(Word and element location data)
********

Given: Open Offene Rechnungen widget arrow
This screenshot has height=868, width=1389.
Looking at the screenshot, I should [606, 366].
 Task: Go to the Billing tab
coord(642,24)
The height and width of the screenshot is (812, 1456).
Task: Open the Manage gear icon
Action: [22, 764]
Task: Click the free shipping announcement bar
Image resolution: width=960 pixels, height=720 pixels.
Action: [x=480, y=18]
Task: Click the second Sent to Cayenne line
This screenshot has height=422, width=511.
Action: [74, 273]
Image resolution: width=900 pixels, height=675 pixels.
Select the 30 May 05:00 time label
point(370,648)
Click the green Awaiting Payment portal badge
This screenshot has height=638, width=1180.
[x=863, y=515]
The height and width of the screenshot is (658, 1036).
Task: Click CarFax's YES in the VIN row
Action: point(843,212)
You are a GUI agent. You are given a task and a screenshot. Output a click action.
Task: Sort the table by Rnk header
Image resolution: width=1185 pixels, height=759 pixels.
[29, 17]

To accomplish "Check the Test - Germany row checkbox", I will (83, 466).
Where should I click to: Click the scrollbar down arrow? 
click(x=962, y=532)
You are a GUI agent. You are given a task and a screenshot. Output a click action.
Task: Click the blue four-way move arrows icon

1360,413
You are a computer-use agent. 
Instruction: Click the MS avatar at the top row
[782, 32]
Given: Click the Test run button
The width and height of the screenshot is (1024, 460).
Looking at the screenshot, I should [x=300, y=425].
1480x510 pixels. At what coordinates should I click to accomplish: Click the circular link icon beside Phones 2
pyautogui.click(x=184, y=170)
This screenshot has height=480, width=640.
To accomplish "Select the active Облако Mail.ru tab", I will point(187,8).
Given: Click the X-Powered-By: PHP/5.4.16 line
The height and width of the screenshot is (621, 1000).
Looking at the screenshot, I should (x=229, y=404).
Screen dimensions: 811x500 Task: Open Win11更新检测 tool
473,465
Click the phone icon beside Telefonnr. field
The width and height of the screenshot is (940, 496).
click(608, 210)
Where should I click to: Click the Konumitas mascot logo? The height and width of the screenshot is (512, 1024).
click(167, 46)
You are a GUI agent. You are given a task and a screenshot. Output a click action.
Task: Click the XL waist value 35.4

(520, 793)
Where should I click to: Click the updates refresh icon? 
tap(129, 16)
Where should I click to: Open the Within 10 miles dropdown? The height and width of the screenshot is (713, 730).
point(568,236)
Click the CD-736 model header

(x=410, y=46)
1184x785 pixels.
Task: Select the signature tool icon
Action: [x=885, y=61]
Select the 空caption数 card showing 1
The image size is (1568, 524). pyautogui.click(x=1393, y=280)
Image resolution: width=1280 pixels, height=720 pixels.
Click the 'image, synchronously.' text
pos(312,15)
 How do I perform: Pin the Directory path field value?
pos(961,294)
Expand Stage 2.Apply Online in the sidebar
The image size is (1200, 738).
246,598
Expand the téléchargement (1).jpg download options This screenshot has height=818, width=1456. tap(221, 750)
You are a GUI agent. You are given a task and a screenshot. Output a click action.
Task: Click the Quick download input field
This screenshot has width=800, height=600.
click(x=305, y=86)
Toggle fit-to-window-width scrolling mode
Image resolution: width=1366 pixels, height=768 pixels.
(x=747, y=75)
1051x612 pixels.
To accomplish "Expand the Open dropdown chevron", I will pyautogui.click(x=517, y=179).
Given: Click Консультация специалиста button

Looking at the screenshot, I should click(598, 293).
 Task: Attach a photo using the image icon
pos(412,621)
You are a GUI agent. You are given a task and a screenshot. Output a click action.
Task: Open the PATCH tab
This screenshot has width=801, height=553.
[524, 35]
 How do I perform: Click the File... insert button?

********

-- What needs to be done --
Copy the listing verbatim, starting with the line that contains "1051x612 pixels." and going on through the end of the listing.

-- Answer for this exercise --
1051x612 pixels.
To accomplish "Expand the Open dropdown chevron", I will pyautogui.click(x=517, y=179).
Given: Click Консультация специалиста button

Looking at the screenshot, I should click(598, 293).
 Task: Attach a photo using the image icon
pos(412,621)
You are a GUI agent. You are given a task and a screenshot. Output a click action.
Task: Open the PATCH tab
This screenshot has width=801, height=553.
[524, 35]
 How do I perform: Click the File... insert button?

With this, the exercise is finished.